Palliative radiotherapy on pelvis and spine

User

Posted 22 Apr 2019 at 09:40

would like to know if anyone has experience of feeling so ill following this. Hubby has PSA of 5600 on last blood test in March, has had PC for 5 years had enzolutamude , radium 223 and docetaxil 8 cycles, none of which have really worked in terms of lowering PSA. Radiotherapy given in pelvic and lower spine area to reduce pain there due to extensive bone mets.

he has been very sick with poor mobility and lots of pain since this, anyone else had similar reaction?

User

Posted 22 Apr 2019 at 16:36

Sorry to hear about your husband’s problems. What dose of RT did he have, to which regions of his spine, and how long ago did the treatment finish? I found in my own case that it did get worse before it got better, and the worse period could last up to 2 weeks.
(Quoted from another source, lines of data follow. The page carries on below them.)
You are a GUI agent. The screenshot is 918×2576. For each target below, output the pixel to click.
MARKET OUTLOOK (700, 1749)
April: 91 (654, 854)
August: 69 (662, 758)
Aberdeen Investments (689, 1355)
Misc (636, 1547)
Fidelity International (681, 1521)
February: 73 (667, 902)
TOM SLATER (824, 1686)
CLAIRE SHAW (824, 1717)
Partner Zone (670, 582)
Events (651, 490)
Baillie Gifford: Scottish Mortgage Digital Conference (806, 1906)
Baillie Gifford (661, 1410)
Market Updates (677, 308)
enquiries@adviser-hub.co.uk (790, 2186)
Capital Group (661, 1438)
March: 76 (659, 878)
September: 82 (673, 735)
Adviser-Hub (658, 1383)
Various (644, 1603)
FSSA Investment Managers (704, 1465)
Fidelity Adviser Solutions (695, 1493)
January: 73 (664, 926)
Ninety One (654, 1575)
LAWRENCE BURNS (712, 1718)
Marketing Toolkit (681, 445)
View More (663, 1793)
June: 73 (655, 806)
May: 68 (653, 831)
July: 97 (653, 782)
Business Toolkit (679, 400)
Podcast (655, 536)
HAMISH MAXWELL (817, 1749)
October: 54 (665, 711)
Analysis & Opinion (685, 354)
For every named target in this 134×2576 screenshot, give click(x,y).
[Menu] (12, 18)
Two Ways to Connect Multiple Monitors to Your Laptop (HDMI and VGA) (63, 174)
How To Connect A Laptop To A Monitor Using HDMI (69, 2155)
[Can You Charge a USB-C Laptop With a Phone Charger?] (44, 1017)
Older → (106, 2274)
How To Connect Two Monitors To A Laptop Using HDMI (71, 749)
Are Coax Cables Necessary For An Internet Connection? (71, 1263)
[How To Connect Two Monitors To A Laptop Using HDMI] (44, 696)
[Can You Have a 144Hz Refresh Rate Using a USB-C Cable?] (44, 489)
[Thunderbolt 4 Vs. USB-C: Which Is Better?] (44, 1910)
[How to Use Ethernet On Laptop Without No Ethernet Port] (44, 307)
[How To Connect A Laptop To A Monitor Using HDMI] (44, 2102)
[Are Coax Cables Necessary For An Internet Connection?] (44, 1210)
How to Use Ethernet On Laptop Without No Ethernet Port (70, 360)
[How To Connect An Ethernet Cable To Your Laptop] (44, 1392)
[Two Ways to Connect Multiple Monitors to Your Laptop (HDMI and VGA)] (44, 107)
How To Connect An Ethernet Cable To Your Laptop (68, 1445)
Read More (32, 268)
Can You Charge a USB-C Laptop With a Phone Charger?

Best wishes and good luck.

User

Posted 22 Apr 2019 at 17:36

It isn't necessarily to do with the radiotherapy - it sounds like his pain meds need a review. Have you got an allocated nurse? If so, give him/her a call to discuss. Do you have a referral in place for the local hospice team and / or pain clinic? It may be time to get them involved as well.

"Life can only be understood backwards; but it must be lived forwards." Soren Kierkegaard

User

Posted 22 Apr 2019 at 20:51

Hi dark warrior

he had external beam radiotherapy on his pelvis and lower spine, sacrum area.

his mri scan revealed near total marrow replacement with metastatic deposits moderate lateral recess narrowing c4-5 c5-6 touching c6 nerve root. He was admitted to hospital recently as I thought he may have a spinal cord compression as he had lost feeling in his legs which had now thankfully returned. No spinal cord compression was found and he was released following a blood transfusion as he is anaemic. The radiotherapy was three weeks ago.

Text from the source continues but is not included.